Leaving forest residues on the ground for a slow decay process (as suggested in the article) is absurd: in such a case the CO2 still ends up in the atmosphere without ultimately substituting fossil fuels. The biogenic carbon cycle is still closed, in such case, but global warming will be enforced even faster.
Sustainable biomass is currently responsible for almost 60% of all renewable energy consumption in the EU. For several Member States, bioenergy is indispensable in their transition from fossil fuels and has largely replaced oil, gas, and coal in the electricity and heating sectors.

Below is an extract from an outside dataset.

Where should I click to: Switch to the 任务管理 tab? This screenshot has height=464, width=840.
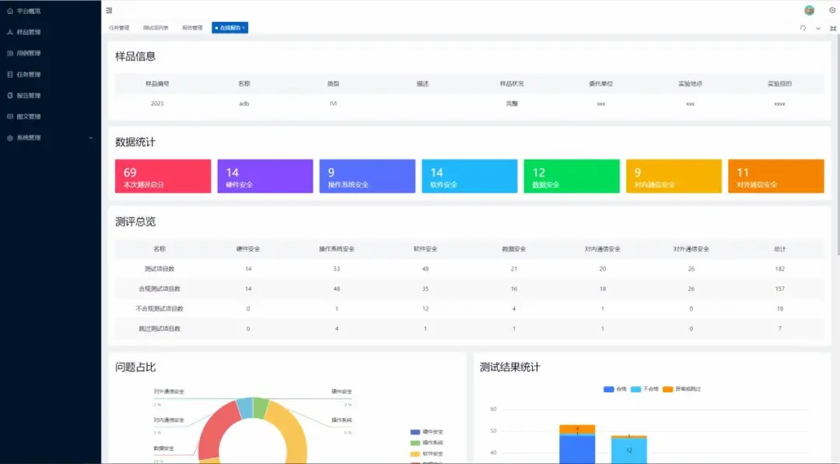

Bioenergy can provide secure and affordable renewable heat to the residential and industrial sectors and sustainable biofuels use in road, maritime and aviation. In 2018, bioenergy in EU28 recorded 310 MtCO2eq in emissions savings, equivalent to around 7% of the EU28 GHG emissions in 2018, and more than 2,5-fold the annual emissions of Belgium.
- Concluding remarks
The bioenergy industry is strongly committed to contributing to the EU transition from fossil fuels to renewables. A sustainable management of European forests ensures the effective contribution of bioenergy towards a carbon neutral Europe. The carbon stock in our forest is constantly increasing over the course of dozens of years, providing both wood feedstock for the bioeconomy and bioenergy, as well as a carbon sink.
As the largest renewable source, accounting for 10,3% of energy consumption and generating more than 703.000 jobs in Europe (particularly in rural areas), the oversimplification of such a complex value chain will not only have a detrimental effect on the sector itself, but on the EU’s current effort to phase out fossil fuels.